**WRITTEN PROBLEM**
Reproduce the listing in full, substituting "Page" for every occurrence of "Screenshot" and leaving everything else unchanged.
======
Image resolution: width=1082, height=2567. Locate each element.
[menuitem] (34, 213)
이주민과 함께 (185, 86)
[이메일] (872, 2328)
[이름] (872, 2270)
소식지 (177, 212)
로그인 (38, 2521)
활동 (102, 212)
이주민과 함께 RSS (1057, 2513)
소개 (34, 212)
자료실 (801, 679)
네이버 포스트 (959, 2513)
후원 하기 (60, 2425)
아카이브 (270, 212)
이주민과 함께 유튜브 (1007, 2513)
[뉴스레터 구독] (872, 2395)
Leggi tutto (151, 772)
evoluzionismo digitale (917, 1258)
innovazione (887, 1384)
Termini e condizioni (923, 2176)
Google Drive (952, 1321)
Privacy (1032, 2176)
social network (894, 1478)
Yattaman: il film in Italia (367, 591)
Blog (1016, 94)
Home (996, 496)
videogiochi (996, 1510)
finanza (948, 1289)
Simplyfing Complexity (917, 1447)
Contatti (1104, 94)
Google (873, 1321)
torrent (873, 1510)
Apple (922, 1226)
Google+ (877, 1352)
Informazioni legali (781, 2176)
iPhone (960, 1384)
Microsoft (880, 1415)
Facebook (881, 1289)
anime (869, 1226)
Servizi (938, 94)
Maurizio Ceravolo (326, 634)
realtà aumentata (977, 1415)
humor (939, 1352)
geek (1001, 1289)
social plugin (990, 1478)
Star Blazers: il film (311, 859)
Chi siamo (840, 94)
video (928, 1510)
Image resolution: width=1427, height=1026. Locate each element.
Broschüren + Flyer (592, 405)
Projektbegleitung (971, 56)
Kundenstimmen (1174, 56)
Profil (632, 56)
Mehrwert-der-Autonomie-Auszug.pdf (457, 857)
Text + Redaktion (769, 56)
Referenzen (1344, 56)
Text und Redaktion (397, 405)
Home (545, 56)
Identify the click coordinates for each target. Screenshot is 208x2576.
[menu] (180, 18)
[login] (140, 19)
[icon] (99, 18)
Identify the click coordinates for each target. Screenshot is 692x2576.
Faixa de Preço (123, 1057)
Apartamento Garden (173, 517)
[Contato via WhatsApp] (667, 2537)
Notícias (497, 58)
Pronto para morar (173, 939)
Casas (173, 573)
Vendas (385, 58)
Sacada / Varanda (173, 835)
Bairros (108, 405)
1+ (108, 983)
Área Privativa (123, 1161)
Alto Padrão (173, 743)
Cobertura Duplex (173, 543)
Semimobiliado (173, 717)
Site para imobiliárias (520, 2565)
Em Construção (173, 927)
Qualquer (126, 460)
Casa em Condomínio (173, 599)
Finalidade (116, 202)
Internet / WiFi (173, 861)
======
**EXERCISE ANSWER**
Image resolution: width=1082, height=2567. Locate each element.
[menuitem] (34, 213)
이주민과 함께 (185, 86)
[이메일] (872, 2328)
[이름] (872, 2270)
소식지 (177, 212)
로그인 (38, 2521)
활동 (102, 212)
이주민과 함께 RSS (1057, 2513)
소개 (34, 212)
자료실 (801, 679)
네이버 포스트 (959, 2513)
후원 하기 (60, 2425)
아카이브 (270, 212)
이주민과 함께 유튜브 (1007, 2513)
[뉴스레터 구독] (872, 2395)
Leggi tutto (151, 772)
evoluzionismo digitale (917, 1258)
innovazione (887, 1384)
Termini e condizioni (923, 2176)
Google Drive (952, 1321)
Privacy (1032, 2176)
social network (894, 1478)
Yattaman: il film in Italia (367, 591)
Blog (1016, 94)
Home (996, 496)
videogiochi (996, 1510)
finanza (948, 1289)
Simplyfing Complexity (917, 1447)
Contatti (1104, 94)
Google (873, 1321)
torrent (873, 1510)
Apple (922, 1226)
Google+ (877, 1352)
Informazioni legali (781, 2176)
iPhone (960, 1384)
Microsoft (880, 1415)
Facebook (881, 1289)
anime (869, 1226)
Servizi (938, 94)
Maurizio Ceravolo (326, 634)
realtà aumentata (977, 1415)
humor (939, 1352)
geek (1001, 1289)
social plugin (990, 1478)
Star Blazers: il film (311, 859)
Chi siamo (840, 94)
video (928, 1510)
Image resolution: width=1427, height=1026. Locate each element.
Broschüren + Flyer (592, 405)
Projektbegleitung (971, 56)
Kundenstimmen (1174, 56)
Profil (632, 56)
Mehrwert-der-Autonomie-Auszug.pdf (457, 857)
Text + Redaktion (769, 56)
Referenzen (1344, 56)
Text und Redaktion (397, 405)
Home (545, 56)
Identify the click coordinates for each target. Page is 208x2576.
[menu] (180, 18)
[login] (140, 19)
[icon] (99, 18)
Identify the click coordinates for each target. Page is 692x2576.
Faixa de Preço (123, 1057)
Apartamento Garden (173, 517)
[Contato via WhatsApp] (667, 2537)
Notícias (497, 58)
Pronto para morar (173, 939)
Casas (173, 573)
Vendas (385, 58)
Sacada / Varanda (173, 835)
Bairros (108, 405)
1+ (108, 983)
Área Privativa (123, 1161)
Alto Padrão (173, 743)
Cobertura Duplex (173, 543)
Semimobiliado (173, 717)
Site para imobiliárias (520, 2565)
Em Construção (173, 927)
Qualquer (126, 460)
Casa em Condomínio (173, 599)
Finalidade (116, 202)
Internet / WiFi (173, 861)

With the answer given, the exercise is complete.